Last month, in the run up to the Hualien International Hot Air Balloon Fiesta (花蓮翱翔季), which begins Saturday, the Hualien Visitors Association (花蓮觀光協會) showed members of the press around some of the county’s most vaunted tourism destinations.
Chao Feng Ranch, which has been developed by the Shin Kong financial group (新光集團) over the last three decades from a rock strewn riverbed into one of Hualien’s most popular attractions, may not be everybody’s cup of tea, and it has more than its fair share of the absurd (about which, more later), but is notable for encompassing a wide range of entertainment and educational options.
The ranch was created as part of a government push in the early 1970s to promote tourism on Taiwan’s east coast as a route toward economic development. Ranch manager Chen Tai-ming (陳泰明) emphasized that the land, rocky and infertile, presented huge challenges for the development of the resort, requiring great feats of engineering to transform it into the lush park with birds, animals, formal gardens and exuberant architecture that it is today.
The resort is divided into two sections. The first is a residential complex of huts scattered around parks and gardens where visitors can stay. The other is a park area that features a large menagerie of animals, including a wide selection of exotic birds and reptiles, a cattle ranch with its own small dairy, and formal gardens.
At the entrance of the park area there is a long formal courtyard leading up to the main lobby area. This is lined with statues, two long rows of Soviet-style sculptures of Han Chinese and aboriginal workers — muscles bulging and six-packs bared — and as unlike any Taiwanese work crew as I have ever seen.
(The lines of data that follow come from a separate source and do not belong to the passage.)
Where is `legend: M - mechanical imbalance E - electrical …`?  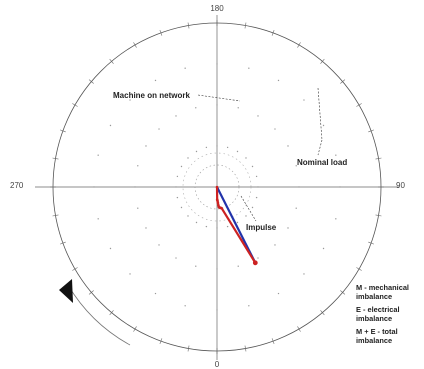 legend: M - mechanical imbalance E - electrical … is located at coordinates (390, 316).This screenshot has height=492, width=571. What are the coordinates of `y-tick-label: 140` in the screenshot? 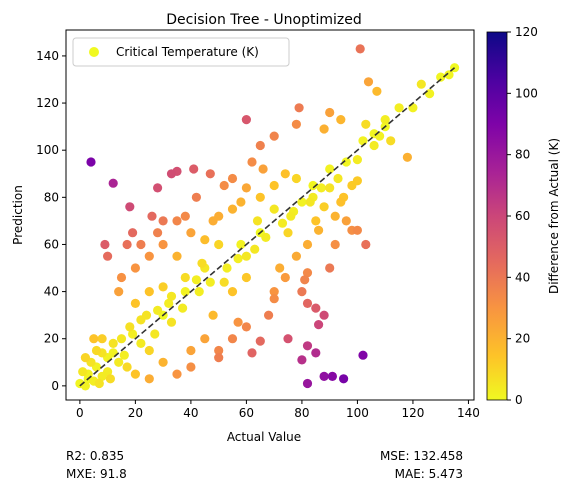 It's located at (48, 56).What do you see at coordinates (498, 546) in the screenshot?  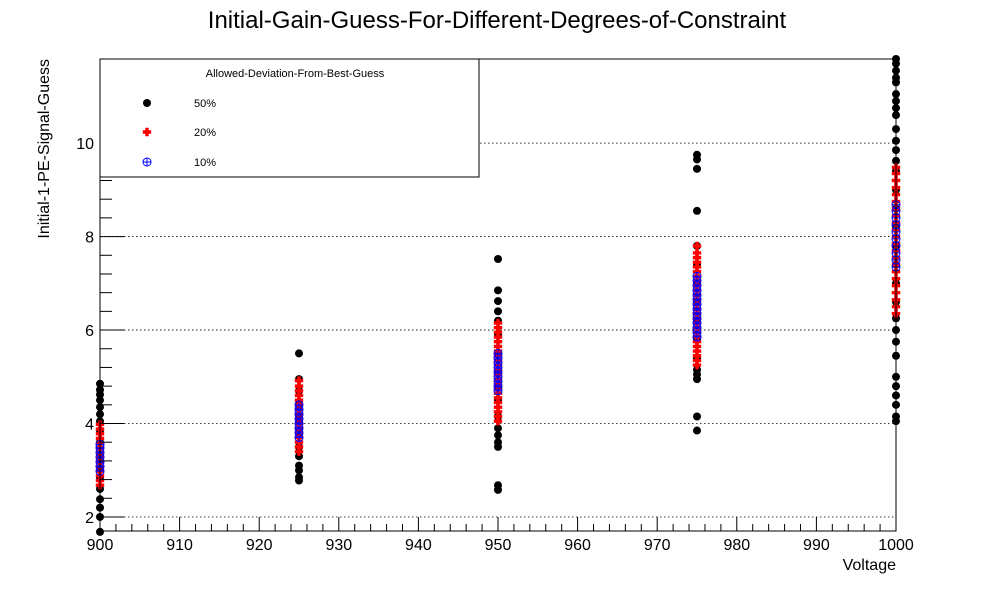 I see `x-tick-label: 950` at bounding box center [498, 546]. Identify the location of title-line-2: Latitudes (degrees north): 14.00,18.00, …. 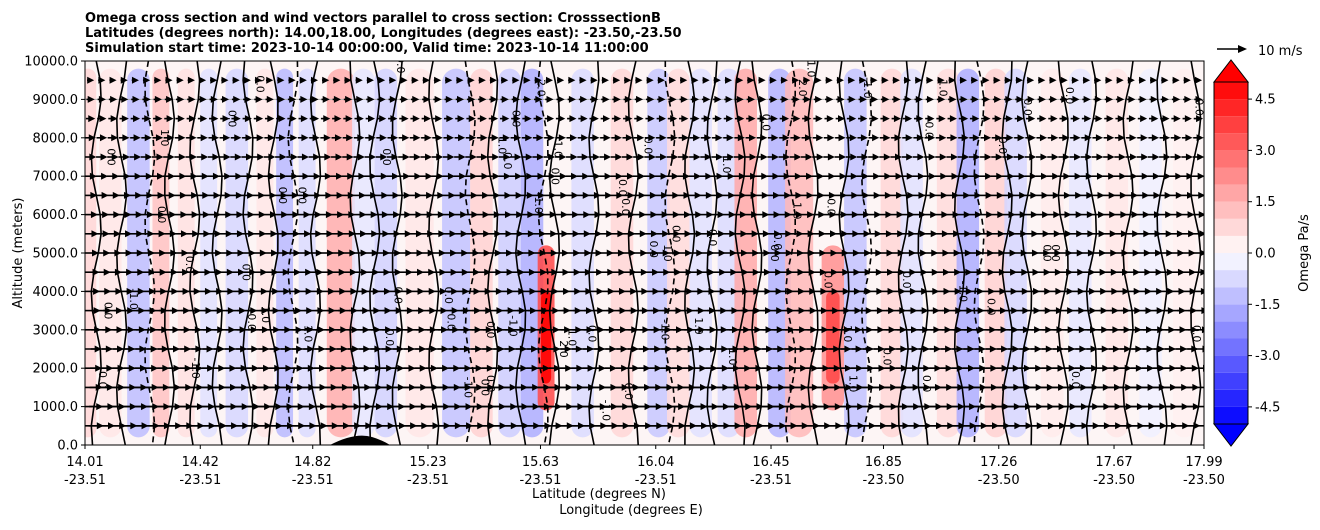
(384, 34). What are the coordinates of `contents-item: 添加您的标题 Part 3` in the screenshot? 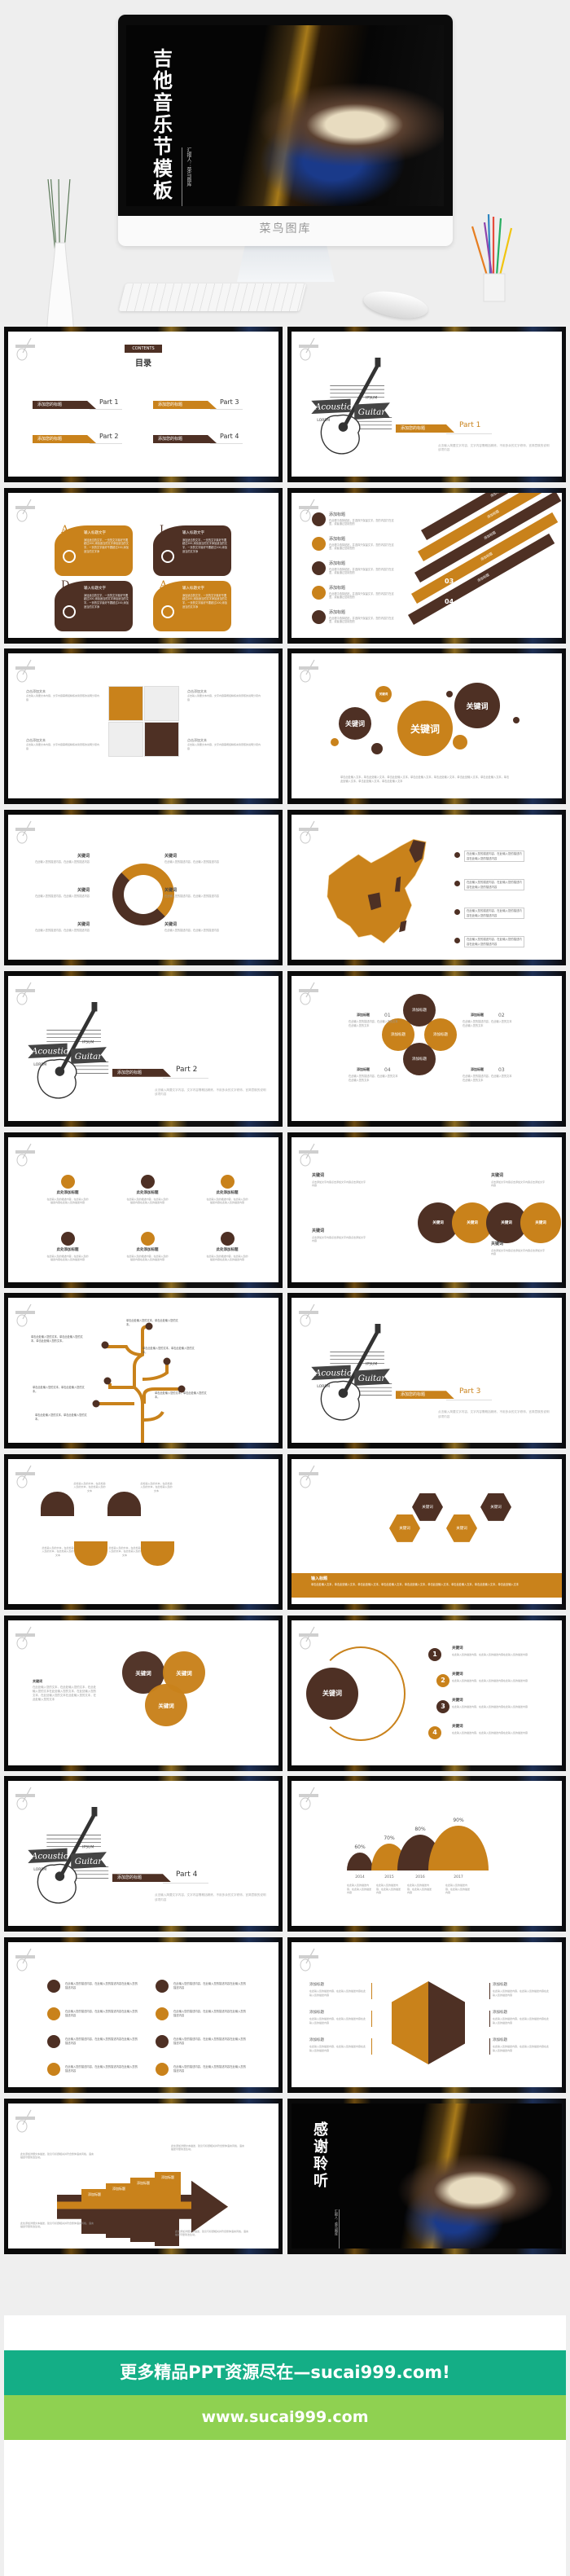 It's located at (202, 404).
Chen said this walkway was a testament to the laborious efforts that made Chao Feng Ranch possible, and while one could only nod respectfully at the effort than had gone into the creation of this venue, it was difficult to fully ignore the ridiculousness of such a display in such a place.
The attraction that lay beyond were the menagerie and concrete sculptures of many types of animals that were not included in the live collection including a particularly popular dinosaur area, with many friendly dinosaurs posing around the lush grassland.
Large areas of beautifully maintained lawns are relatively rare in Taiwan, but Chao Feng has these in profusion, and the large stretches of green are a welcome sight after passing along the courtyard of statues and through the entrance hall. One look out from the lobby and you know that long miles will need to be covered to take in all the sights. Fortunately, a free bus-train runs a regular service around the park for those who would rather not walk. Golf carts are also available for hire, which seat four comfortably, though many a cart can be seen carrying an additional load of extended family members. There are also bicycles for hire, and of course walking is a good option, though in the heat of summer, it can be exhausting.